Sombra se levantou e saiu da sala. Um minuto depois voltou com uma caixa de madeira nas mãos e a colocou no chão, ao lado da mesa. Olhou para Peçanha e disse com aquele risinho indefectível na cara:

– Vai querer começar com o quê, Chefe?

– Pega aí aquele fio desencapado.

– Vocês estão de sacanagem! – gritou o rapaz, percebendo pela primeira vez a verdadeira intenção daqueles homens.

– Sacanagem? Você ainda não viu nada... – respondeu Peçanha, enquanto recebia os fios das mãos de Sombra.

Junto com os fios Sombra entregou também uma pequena caixa, onde os cabos foram conectados. Na parte frontal da caixa, um botão, e em volta dele vários números em seqüência.

Peçanha olhou para Sombra:

– Amarra os fios no saco dele.

O jovem tentou reagir.

– Nem fodendo! Vocês estão... – não conseguiu completar a frase, pois levou um forte tapa na orelha, dado por Peçanha.

– E aí? Vou perguntar pela última vez. Quando é que você vai entregar esse maldito projeto? – ameaçou Peçanha.

O jovem começou a chorar:

– Já falei. Não tenho como dar um prazo. Ainda preciso... AAAAAAHHHHHH – soltou um grito de dor ao sentir a eletricidade correr com intensidade pelo seu corpo.
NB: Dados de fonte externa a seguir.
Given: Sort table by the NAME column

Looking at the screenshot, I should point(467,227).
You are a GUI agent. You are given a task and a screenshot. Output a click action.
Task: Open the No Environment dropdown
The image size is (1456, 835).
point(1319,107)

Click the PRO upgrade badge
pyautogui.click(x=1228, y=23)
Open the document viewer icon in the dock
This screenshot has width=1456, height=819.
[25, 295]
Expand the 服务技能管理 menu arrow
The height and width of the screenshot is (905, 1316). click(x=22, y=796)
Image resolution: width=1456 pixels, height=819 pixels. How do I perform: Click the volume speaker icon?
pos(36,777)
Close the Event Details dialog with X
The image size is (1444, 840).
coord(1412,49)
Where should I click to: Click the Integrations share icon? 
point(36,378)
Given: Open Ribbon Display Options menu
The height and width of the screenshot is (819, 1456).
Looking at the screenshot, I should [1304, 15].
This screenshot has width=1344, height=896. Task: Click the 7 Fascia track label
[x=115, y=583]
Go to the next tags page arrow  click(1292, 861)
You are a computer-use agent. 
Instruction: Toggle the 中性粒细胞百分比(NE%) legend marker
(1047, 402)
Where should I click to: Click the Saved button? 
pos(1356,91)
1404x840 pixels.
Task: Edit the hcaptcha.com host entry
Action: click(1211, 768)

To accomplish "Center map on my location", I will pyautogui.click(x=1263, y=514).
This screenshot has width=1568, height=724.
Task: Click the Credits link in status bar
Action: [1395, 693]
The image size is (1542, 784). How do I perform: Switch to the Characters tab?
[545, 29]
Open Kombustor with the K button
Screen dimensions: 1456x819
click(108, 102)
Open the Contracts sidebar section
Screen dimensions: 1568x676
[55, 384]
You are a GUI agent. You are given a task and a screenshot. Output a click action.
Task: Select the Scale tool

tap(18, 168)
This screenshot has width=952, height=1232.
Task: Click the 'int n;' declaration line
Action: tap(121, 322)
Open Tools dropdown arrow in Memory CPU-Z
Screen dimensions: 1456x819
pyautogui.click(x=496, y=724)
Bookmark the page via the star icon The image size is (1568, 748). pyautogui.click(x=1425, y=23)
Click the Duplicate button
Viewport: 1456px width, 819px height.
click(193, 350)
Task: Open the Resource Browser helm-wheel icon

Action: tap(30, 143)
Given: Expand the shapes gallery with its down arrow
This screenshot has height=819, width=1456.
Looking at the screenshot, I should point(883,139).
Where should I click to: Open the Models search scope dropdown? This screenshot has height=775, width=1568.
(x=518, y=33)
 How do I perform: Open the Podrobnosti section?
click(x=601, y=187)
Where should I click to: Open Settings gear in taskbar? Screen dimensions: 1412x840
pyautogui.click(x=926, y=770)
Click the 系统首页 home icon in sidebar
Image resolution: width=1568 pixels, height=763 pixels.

Mais uma vez: – AAAAAAAAHHHHHHHH.

E outra: – AAAAAAHHHHHHHH

Peçanha desligou o aparelho e olhou para Sombra. Percebeu que o baixinho olhava fixamente para o rapaz, com expressão de prazer. Voltou os olhos novamente para o jovem.

– Garoto, acho que você já percebeu que não estamos brincando. To falando, passa logo uma data que a gente te libera.

– Já falei, não tenho como dar um prazo agora – respondeu o rapaz, soluçando.

– Bom, foi você quem escolheu. Sombra, pega aí o alicate.

– Calma! – gritou o jovem. – Eu falo a data!

– Quando? – replicou Peçanha.

– Daqui a um mês. É o melhor que posso fazer!

– Tá doido, moleque? Tá achando que sou otário? Dá o alicate, Sombra!

– É... tá doido? – repetiu Sombra.

– Então na semana que vem – implorou novamente o rapaz.

– Tsc, tsc, tsc. – Peçanha balançou a cabeça. – Você não tá entendendo. Vamos ver o que o alicate consegue tirar de você.

Quando Peçanha começou a arrancar a primeira unha, o jovem soltou um grito desesperado:

– AMANHÃ! Eu juro! Amanhã! Pelo amor de Deus! Amanhã eu entrego o projeto.

– Ok. Acho que você tá começando a entender.

Ao terminar a frase, Peçanha olhou para o espelho e conseguiu ver a silhueta do Garra atrás dos reflexos. O mestre fez um sinal afirmativo com a cabeça. Sombra também percebeu, e soltou um risinho de êxtase.

Peçanha voltou-se para o rapaz e disse num tom de voz conciliador:

– Seguinte, a gente aceita o teu prazo. Pode ir.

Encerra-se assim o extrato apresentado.